I don't know if this is important but I guess I haven't configured 'diff.tool', because every time I command:
$ git difftool
I get this output:
This message is displayed because 'diff.tool' is not configured. See 'git difftool --tool-help' or 'git help config' for more details. 'git difftool' will now attempt to use one of the following tools: opendiff kdiff3 tkdiff xxdiff meld kompare gvimdiff diffuse diffmerge ecmerge p4merge araxis bc codecompare emerge vimdiff Viewing (1/1): 'diffexperiment.odt' Launch 'kdiff3' [Y/n]:
Could that be why kdiff3 doesn't seem to work with odt2txt?
EDIT: I retried to do this with Microsoft Word documents and got a little further here.
I played around with .kdiff3rc configuration... none of the options I added seemed to make the unreadable characters readable. I changed the comparison tool to vimdiff; and when I did git difftool on microsoft word documents, vimdiff displayed a list of files ending in .xml instead of unreadable characters.
When I pushed enter on one of the files this displayed:
<?xml version="1.0" encoding="UTF-8"?> " Browsing zipfile /tmp/4LMJbj_HI I am writing something here..docx |<Types xmlns="http://schemas.openxmlformats.org/package/2006/content-types"><Override PartName " Select a file with cursor and press ENTER |="/_rels/.rels" ContentType="application/vnd.openxmlformats-package.relationships+xml"/><Overr |ide PartName="/word/settings.xml" ContentType="application/vnd.openxmlformats-officedocument.w _rels/.rels |ordprocessingml.settings+xml"/><Override PartName="/word/_rels/document.xml.rels" ContentType= word/settings.xml |"application/vnd.openxmlformats-package.relationships+xml"/><Override PartName="/word/fontTabl word/_rels/document.xml.rels |e.xml" ContentType="application/vnd.openxmlformats-officedocument.wordprocessingml.fontTable+x word/fontTable.xml |ml"/><Override PartName="/word/styles.xml" ContentType="application/vnd.openxmlformats-officed word/numbering.xml |ocument.wordprocessingml.styles+xml"/><Override PartName="/word/document.xml" ContentType="app word/styles.xml |lication/vnd.openxmlformats-officedocument.wordprocessingml.document.main+xml"/><Override Part word/document.xml |Name="/docProps/app.xml" ContentType="application/vnd.openxmlformats-officedocument.extended-p docProps/app.xml |roperties+xml"/><Override PartName="/docProps/core.xml" ContentType="application/vnd.openxmlfo docProps/core.xml |rmats-package.core-properties+xml"/> [Content_Types].xml |</Types>
I posted a new question on this issue here.

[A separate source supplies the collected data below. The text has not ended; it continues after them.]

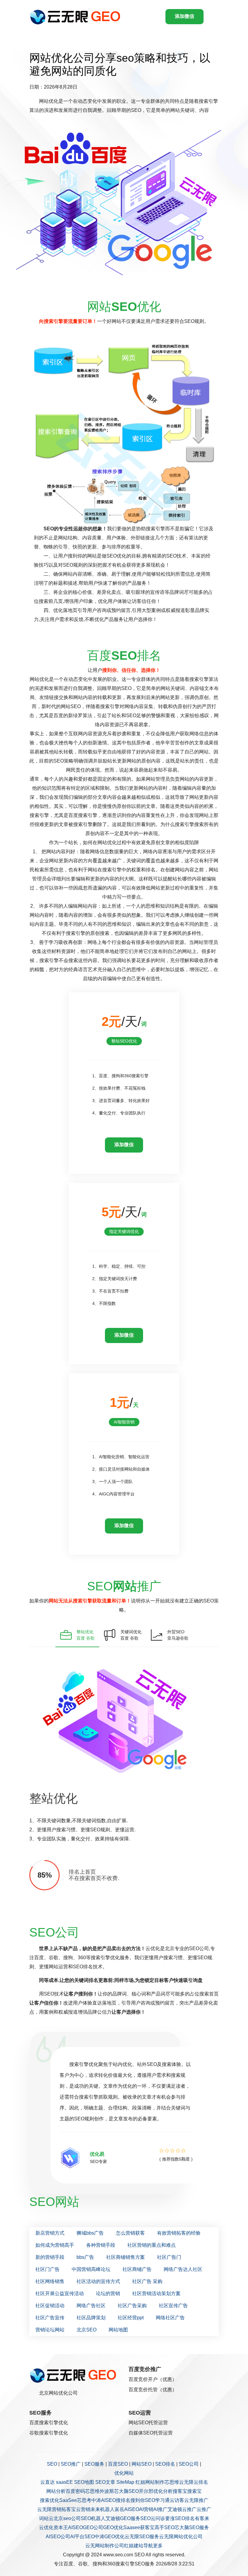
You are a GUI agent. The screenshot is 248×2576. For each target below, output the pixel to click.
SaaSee (68, 2500)
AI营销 (146, 2509)
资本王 (61, 2527)
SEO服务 (94, 2464)
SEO (52, 2464)
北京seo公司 (67, 2518)
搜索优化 (49, 2500)
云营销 (83, 2509)
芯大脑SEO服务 (192, 2527)
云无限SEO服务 (142, 2536)
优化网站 (124, 2473)
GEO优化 (113, 2527)
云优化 (46, 2527)
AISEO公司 (58, 2536)
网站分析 (56, 2491)
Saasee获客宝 (139, 2527)
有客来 (202, 2518)
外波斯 (107, 2491)
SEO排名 (165, 2464)
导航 (148, 2545)
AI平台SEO (82, 2536)
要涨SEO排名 (180, 2518)
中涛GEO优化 (110, 2536)
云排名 (201, 2482)
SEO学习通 (157, 2500)
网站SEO (142, 2464)
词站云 (46, 2518)
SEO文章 (105, 2482)
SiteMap (125, 2482)
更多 (158, 2545)
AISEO (75, 2527)
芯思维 (172, 2482)
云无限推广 (196, 2500)
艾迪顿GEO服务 (123, 2518)
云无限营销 (49, 2509)
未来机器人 (102, 2509)
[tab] (77, 1635)
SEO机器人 (93, 2518)
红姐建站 (133, 2545)
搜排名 (123, 2500)
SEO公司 (189, 2464)
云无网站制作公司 (104, 2545)
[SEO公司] (76, 17)
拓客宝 (68, 2509)
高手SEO (165, 2527)
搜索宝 (194, 2491)
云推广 (189, 2509)
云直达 (47, 2482)
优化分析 (163, 2491)
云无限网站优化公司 (181, 2536)
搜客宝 (180, 2491)
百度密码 (75, 2491)
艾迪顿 (175, 2509)
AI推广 (160, 2509)
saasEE (64, 2482)
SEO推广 (71, 2464)
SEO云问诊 (152, 2518)
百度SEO (118, 2464)
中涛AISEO (103, 2500)
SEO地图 (84, 2482)
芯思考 (84, 2500)
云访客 (177, 2500)
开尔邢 (146, 2491)
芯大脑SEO (126, 2491)
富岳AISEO (127, 2509)
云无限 (186, 2482)
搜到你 (137, 2500)
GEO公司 (93, 2527)
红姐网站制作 (150, 2482)
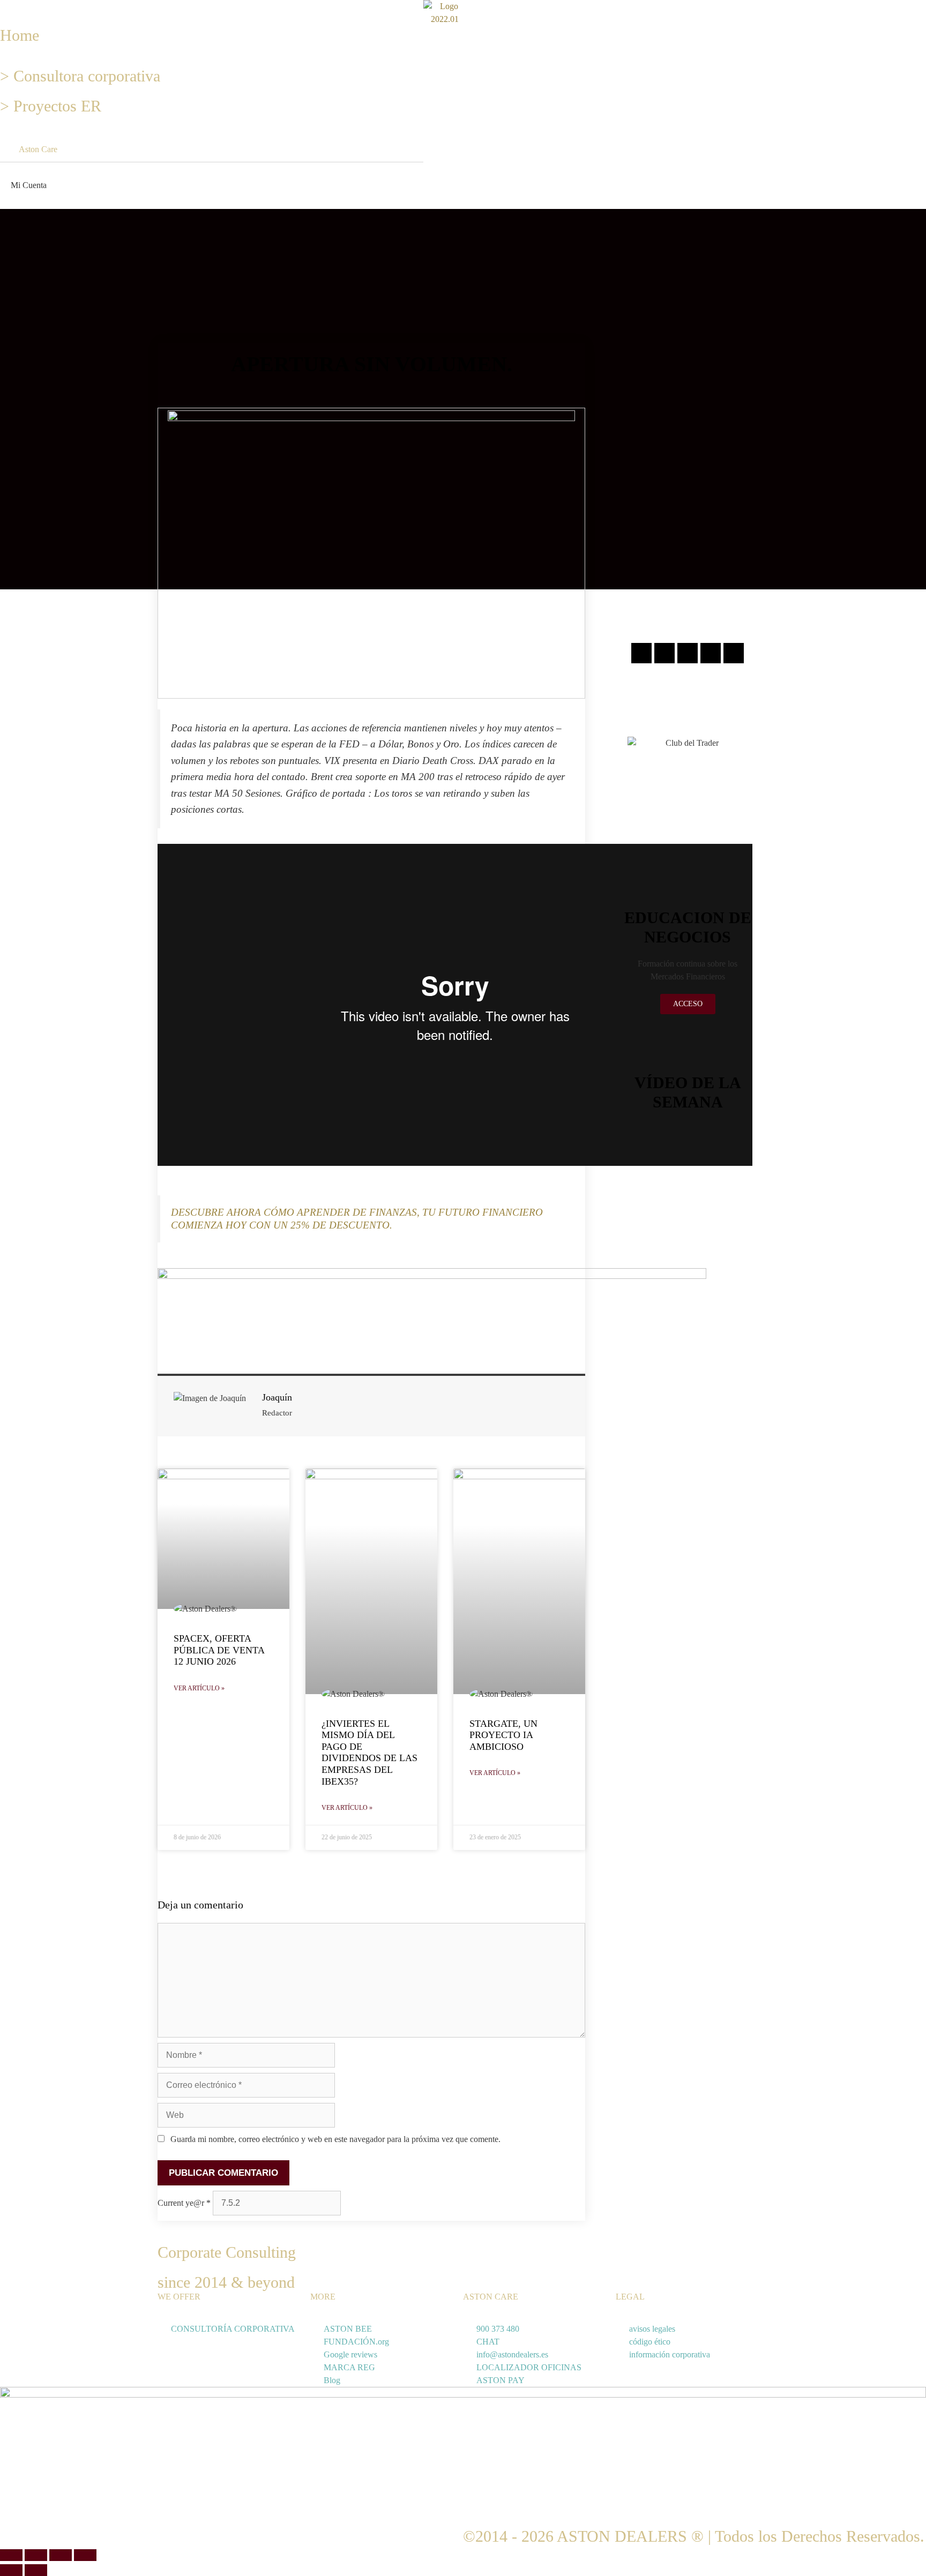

You would need, in addition of the .gitattribute, to configure what odf means:
git config diff.odf.textconv odt2txt
And you need odt2txt (a simple converter from OpenDocument Text to plain text) in your $PATH (Linux/Mac) or %PATH% (Windows).
No need to configure difftool, as kdiff3 is enough by default. But kdiff3 needs to open a text file, hence the need to odt2txt (in order to convert first the doc into a text file)
For more on textconv, see "Performing text diffs of binary files":
Sometimes it is desirable to see the diff of a text-converted version of some binary files. For example, a word processor document can be converted to an ASCII text representation, and the diff of the text shown. Even though this conversion loses some information, the resulting diff is useful for human viewing (but cannot be applied directly).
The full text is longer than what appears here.